Para responder a estas perguntas é imprescindível definir o que constitui, para nós, um bom serviço de saúde e em quem confiamos para o por em prática e administrar. Na minha modesta opinião só será procedente uma lei de bases que institua inequivocamente o Serviço Nacional de Saúde como público, gratuito e universal; que garanta o direito à saúde a todos os portugueses e que determine de forma peremptória qual o espaço dos privados no nosso sistema de saúde. Tal só será possível se esta lei consagrar o SNS como uma das mais importantes funções do Estado e que, só a este cabe levar a cabo a prossecução de um dos mais bonitos desígnios constitucionais: o direito à saúde.

Há quem diga que o debate tem sido contaminado por questões ideológicas. Do meu ponto de vista tal afirmação carece de todo e qualquer fundamento visto que este debate é todo ele ideológico e nem poderia ser de outra maneira. O serviço público de saúde nasce com a preocupação de providenciar a todos o acesso aos melhores tratamento médicos consoante as necessidades de cada um em particular, independentemente da sua condição social ou económica. Para tal, a sociedade no geral contribui para que se possa manter este serviço que aproveita a todos.

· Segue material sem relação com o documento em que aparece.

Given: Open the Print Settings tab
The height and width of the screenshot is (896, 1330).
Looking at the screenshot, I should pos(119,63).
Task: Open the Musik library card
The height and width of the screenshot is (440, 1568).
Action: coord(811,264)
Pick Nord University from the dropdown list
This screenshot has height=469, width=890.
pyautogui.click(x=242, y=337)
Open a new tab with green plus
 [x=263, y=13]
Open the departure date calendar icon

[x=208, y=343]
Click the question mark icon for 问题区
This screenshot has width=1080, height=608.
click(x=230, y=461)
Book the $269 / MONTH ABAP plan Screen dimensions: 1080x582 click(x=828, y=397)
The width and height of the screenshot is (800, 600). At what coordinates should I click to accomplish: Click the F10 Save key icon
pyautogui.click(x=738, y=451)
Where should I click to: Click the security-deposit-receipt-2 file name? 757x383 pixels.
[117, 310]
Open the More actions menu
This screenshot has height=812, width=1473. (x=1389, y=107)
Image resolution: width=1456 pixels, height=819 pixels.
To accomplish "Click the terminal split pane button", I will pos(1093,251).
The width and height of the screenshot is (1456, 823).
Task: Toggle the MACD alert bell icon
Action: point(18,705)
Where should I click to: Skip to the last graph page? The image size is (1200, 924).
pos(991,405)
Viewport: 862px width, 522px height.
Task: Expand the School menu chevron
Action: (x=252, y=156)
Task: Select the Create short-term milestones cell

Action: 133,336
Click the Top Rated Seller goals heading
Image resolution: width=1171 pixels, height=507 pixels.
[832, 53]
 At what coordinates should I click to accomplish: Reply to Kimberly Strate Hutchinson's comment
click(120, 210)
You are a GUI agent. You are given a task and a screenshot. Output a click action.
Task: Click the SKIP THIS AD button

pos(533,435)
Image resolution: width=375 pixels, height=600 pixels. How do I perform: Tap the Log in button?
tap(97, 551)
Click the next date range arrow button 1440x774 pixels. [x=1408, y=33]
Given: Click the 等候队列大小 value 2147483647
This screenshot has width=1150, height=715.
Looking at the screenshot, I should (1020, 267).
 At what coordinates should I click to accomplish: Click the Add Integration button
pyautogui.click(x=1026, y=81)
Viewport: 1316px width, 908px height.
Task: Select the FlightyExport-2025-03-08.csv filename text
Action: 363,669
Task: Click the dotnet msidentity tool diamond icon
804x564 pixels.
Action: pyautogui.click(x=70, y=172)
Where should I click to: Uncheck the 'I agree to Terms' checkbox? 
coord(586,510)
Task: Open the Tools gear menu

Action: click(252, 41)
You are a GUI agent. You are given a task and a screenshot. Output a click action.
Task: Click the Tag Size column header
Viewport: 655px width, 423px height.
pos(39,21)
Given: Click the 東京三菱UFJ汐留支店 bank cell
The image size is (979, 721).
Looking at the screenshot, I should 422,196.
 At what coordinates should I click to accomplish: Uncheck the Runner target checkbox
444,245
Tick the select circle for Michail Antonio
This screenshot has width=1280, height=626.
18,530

É uma forma de ver as coisas.

Sendo o SNS público, tem como único objectivo assegurar o direito à saúde de forma digna sem estar amarrado aos lucros ou aos eventuais prejuízos que possa vir a ter, pois não é esse o seu objectivo, tão pouco a sua prioridade. Mas, se abrirmos espaço aos privados, nesta espécie de sistema misto que alguns pretendem instituir, toda a lógica de um sistema universal e gratuito será invertida pelo simples facto de serem privados. Não se trata de uma alergia ao sector privado, mas sim de uma análise aqueles que são os objectivos de uns e de outros.

Os hospitais privados são empresas cujo objectivo primordial é o lucro. Não é uma acusação, é um facto. Os grandes grupos económicos como o grupo Mello, não estão no sector da saúde por caridade nem pela sua boa vontade, estão porque é um negócio potencialmente lucrativo.

Sendo lucrativo, a concorrência é um entrave ao crescimento dessas empresas, principalmente de o “concorrente “for o SNS. São estas as razões que levam estes grupos económicos a pressionar determinados sectores para que a actual lei seja revista no sentido de facilitar a proliferação do sector privado nesta área e com isso exponenciar os lucros.

É certo que em situações onde o Serviço Nacional de Saúde não consegue dar resposta, o privado é um importante parceiro, mas apenas nestes casos. Aliás, penso que se a sangria de dinheiro público para este sector privado da saúde cessasse, seriam menos as lacunas do SNS.

Marcelo Rebelo de Sousa, numa tirada infeliz, referiu que não promulgaria uma lei aprovada só pela esquerda. Não estou certo se não se lembra, ou se não quis lembrar que a primeira lei de bases que consagrou o SNS, permitindo que milhões de portugueses passassem a ter acesso aos mais elementares cuidados de saúde foi aprovada só pela esquerda não colhendo a aprovação do PSD nem do CDS.

Crónica de Fernando Teixeira
Nasceu em Trás-os-Montes mas é em Coimbra que escolheu viver. É Licenciado em Direito pela Universidade de Coimbra e é um opinador compulsivo.